Required action
Give back the full set of entries exactly, keeping each line intact.

(Records drawn from a dataset)

○ ○ ○ ○ ○

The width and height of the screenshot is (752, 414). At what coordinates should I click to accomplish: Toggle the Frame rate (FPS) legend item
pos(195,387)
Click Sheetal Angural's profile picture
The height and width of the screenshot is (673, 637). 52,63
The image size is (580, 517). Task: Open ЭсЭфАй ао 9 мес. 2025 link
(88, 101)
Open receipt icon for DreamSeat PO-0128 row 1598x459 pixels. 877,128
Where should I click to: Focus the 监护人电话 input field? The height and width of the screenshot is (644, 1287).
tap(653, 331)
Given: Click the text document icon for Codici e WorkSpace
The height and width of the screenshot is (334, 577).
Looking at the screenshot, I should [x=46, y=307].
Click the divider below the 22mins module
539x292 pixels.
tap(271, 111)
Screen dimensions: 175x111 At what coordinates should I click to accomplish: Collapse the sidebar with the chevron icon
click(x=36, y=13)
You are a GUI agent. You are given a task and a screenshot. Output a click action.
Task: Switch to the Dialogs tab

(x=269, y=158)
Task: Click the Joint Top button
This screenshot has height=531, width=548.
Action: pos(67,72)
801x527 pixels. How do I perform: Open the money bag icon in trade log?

○ ○ ○ ○ ○

Exercise output
The width and height of the screenshot is (752, 414). At what coordinates should I click to accomplish: Toggle the Frame rate (FPS) legend item
pos(195,387)
Click Sheetal Angural's profile picture
The height and width of the screenshot is (673, 637). 52,63
The image size is (580, 517). Task: Open ЭсЭфАй ао 9 мес. 2025 link
(88, 101)
Open receipt icon for DreamSeat PO-0128 row 1598x459 pixels. 877,128
Where should I click to: Focus the 监护人电话 input field? The height and width of the screenshot is (644, 1287).
tap(653, 331)
Given: Click the text document icon for Codici e WorkSpace
The height and width of the screenshot is (334, 577).
Looking at the screenshot, I should [x=46, y=307].
Click the divider below the 22mins module
539x292 pixels.
tap(271, 111)
Screen dimensions: 175x111 At what coordinates should I click to accomplish: Collapse the sidebar with the chevron icon
click(x=36, y=13)
You are a GUI agent. You are given a task and a screenshot. Output a click action.
Task: Switch to the Dialogs tab

(x=269, y=158)
Task: Click the Joint Top button
This screenshot has height=531, width=548.
Action: pos(67,72)
801x527 pixels. How do I perform: Open the money bag icon in trade log?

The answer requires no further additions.